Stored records
┄┄┄┄┄┄┄┄┄┄

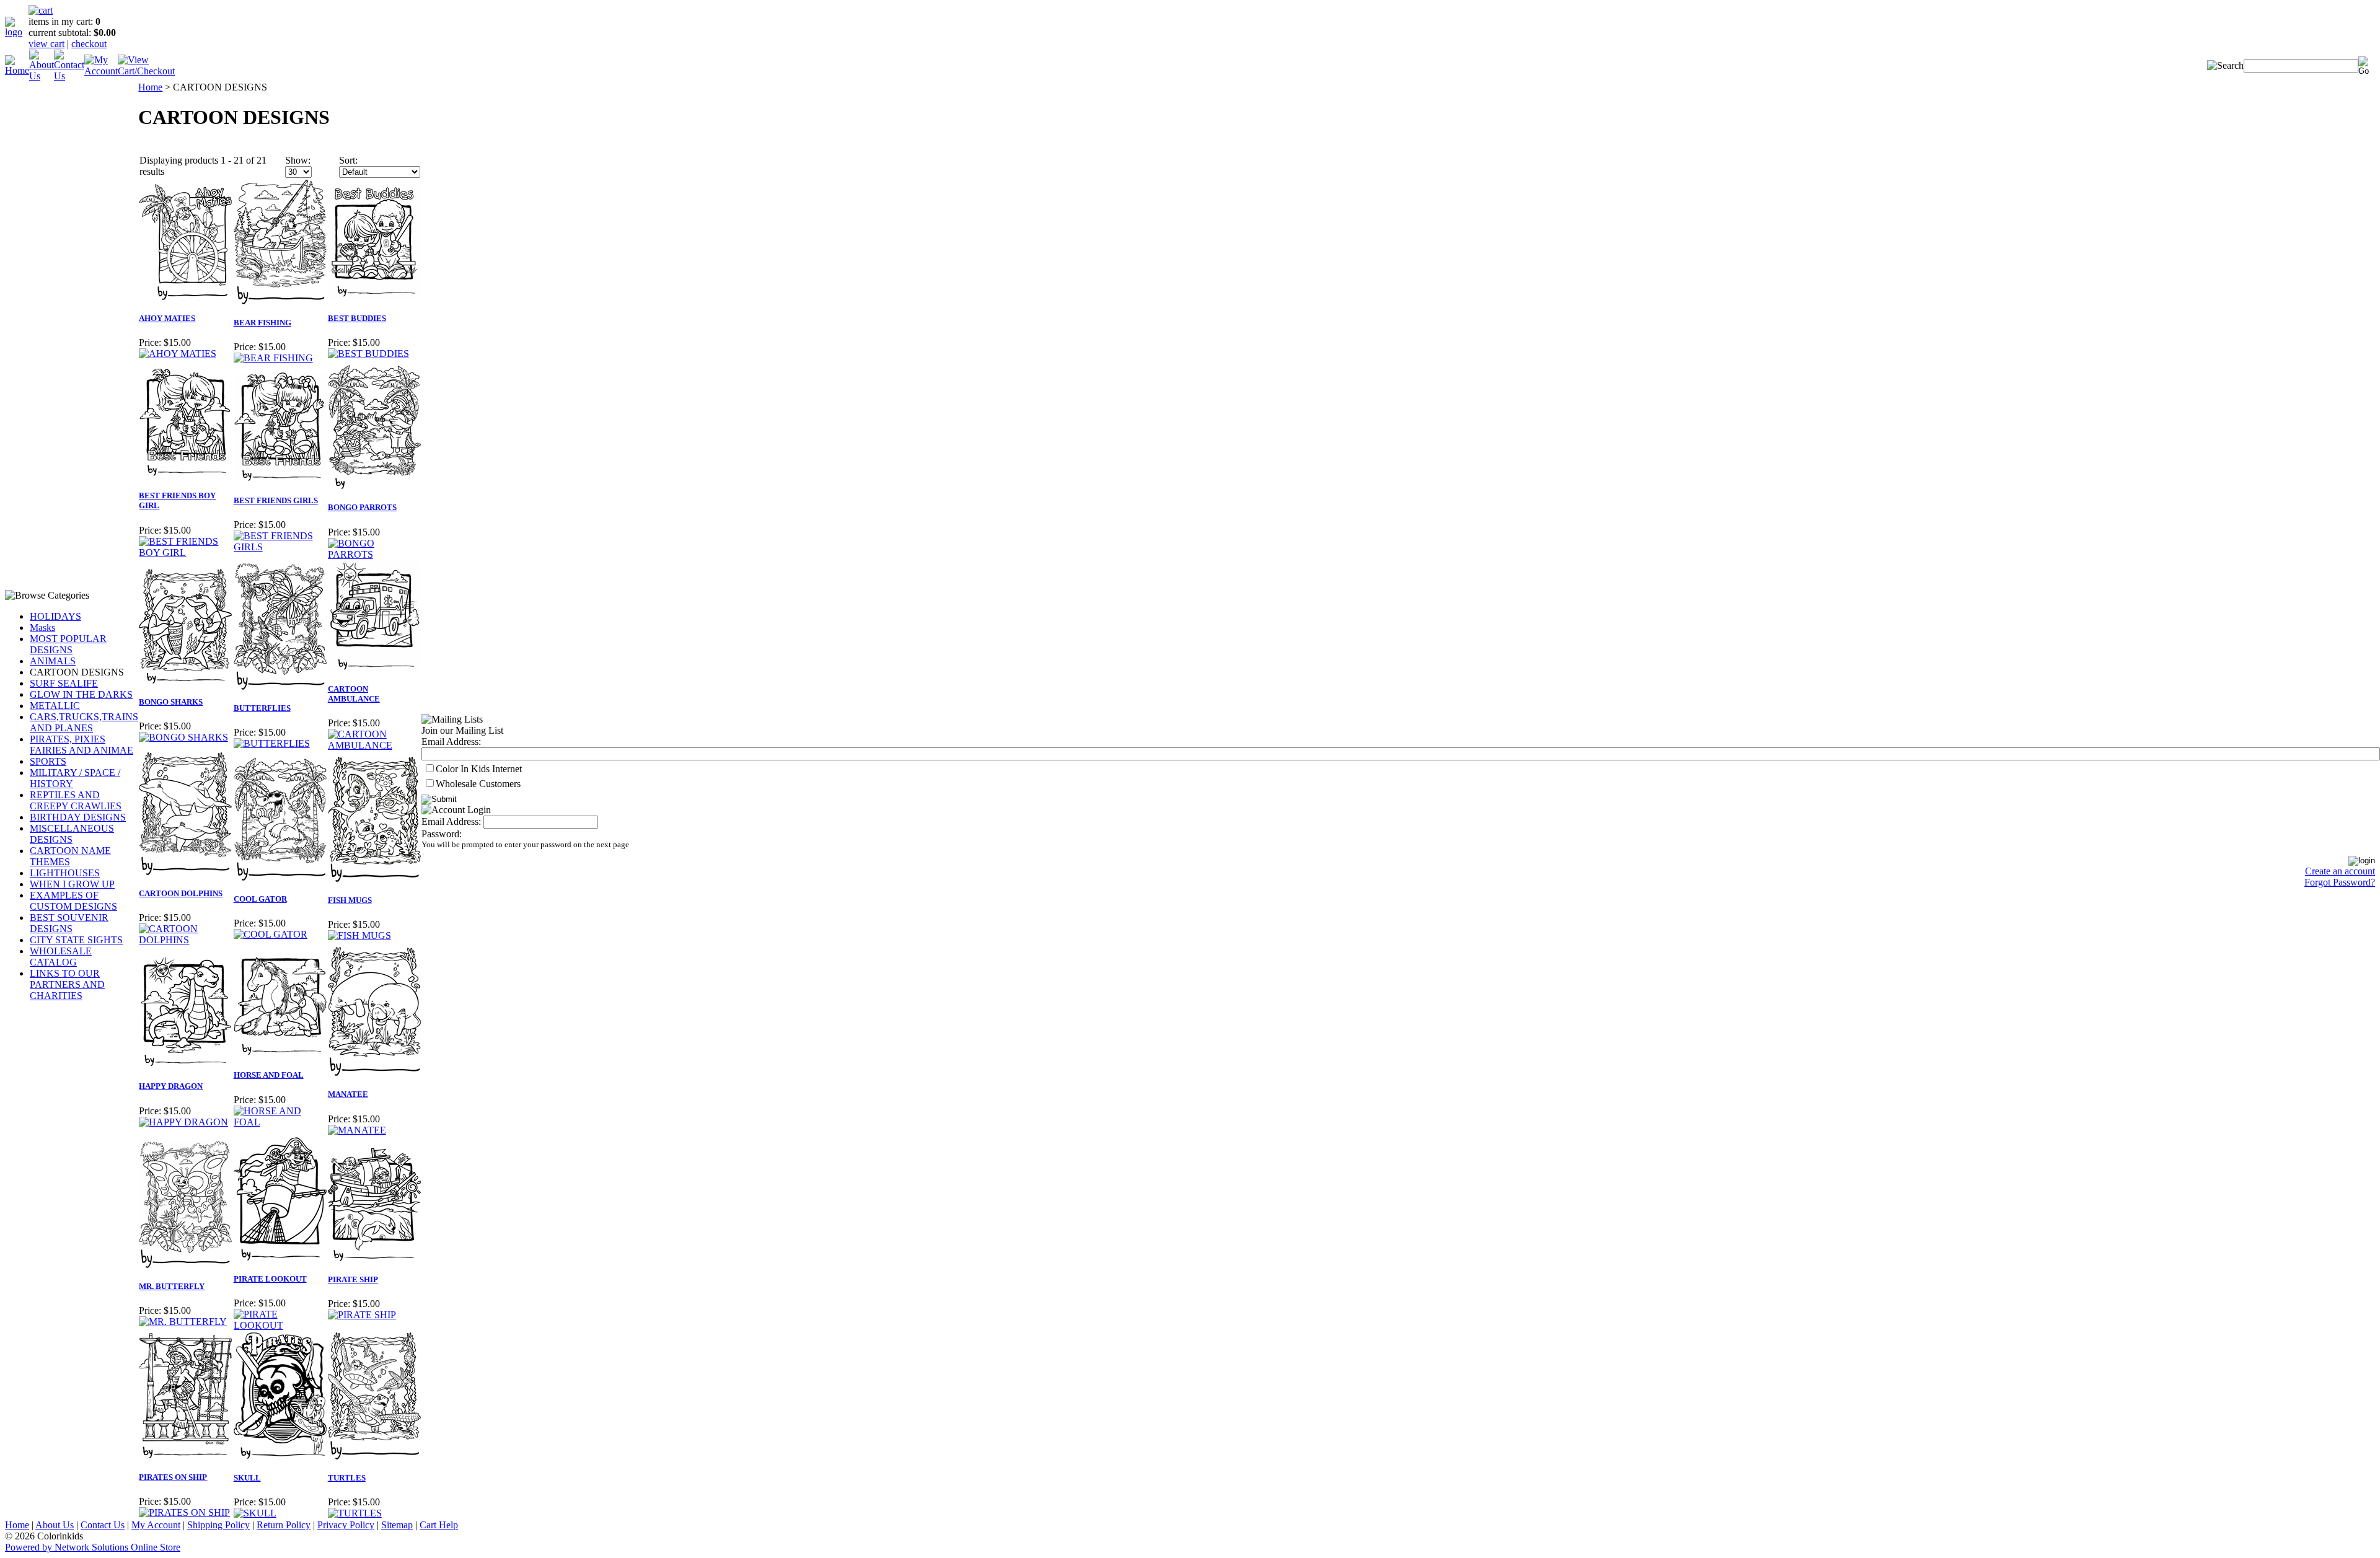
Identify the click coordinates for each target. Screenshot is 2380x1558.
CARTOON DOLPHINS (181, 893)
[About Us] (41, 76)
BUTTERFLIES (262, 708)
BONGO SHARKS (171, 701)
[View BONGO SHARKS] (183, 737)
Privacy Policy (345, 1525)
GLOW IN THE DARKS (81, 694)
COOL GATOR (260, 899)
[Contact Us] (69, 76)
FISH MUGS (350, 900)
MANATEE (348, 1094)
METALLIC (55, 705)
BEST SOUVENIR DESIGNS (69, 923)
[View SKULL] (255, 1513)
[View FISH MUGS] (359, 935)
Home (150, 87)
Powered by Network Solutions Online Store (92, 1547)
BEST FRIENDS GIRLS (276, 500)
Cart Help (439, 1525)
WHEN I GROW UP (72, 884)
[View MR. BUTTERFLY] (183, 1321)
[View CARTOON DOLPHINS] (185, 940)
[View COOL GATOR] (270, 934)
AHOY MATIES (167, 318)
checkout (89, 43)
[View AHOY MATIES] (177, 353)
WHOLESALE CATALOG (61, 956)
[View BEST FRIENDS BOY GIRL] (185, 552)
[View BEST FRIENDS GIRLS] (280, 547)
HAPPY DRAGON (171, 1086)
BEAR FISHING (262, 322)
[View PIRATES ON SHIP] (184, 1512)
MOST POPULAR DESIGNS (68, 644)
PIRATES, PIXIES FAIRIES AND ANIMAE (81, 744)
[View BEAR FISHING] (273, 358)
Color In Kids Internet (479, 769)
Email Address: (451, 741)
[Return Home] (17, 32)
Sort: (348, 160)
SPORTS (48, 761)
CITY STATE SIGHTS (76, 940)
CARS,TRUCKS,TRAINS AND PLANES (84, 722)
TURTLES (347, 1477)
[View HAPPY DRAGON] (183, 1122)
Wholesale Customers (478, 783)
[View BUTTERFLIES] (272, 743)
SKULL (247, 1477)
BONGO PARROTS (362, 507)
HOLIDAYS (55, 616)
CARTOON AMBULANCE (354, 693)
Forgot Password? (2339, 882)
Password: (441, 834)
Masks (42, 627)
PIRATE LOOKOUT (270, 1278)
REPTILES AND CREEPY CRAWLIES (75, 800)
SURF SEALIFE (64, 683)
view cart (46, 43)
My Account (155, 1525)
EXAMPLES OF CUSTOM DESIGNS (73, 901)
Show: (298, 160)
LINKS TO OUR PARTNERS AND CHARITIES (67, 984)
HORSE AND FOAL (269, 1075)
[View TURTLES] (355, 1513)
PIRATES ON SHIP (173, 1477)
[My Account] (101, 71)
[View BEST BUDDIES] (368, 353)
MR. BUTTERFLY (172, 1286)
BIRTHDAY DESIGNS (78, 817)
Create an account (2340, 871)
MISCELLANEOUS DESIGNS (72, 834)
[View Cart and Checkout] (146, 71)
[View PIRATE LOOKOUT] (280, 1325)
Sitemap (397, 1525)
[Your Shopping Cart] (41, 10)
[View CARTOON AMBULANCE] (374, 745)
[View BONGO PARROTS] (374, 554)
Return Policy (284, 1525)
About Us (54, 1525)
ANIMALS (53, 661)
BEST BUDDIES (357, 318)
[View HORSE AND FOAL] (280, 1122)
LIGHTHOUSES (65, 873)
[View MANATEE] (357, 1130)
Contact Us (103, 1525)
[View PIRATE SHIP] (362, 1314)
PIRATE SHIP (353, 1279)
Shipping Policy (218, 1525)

┄┄┄┄┄┄┄┄┄┄

Work instructions -
Using the data above, show each line where "LOOKOUT" occurs.

Task answer -
PIRATE LOOKOUT (270, 1278)
[View PIRATE LOOKOUT] (280, 1325)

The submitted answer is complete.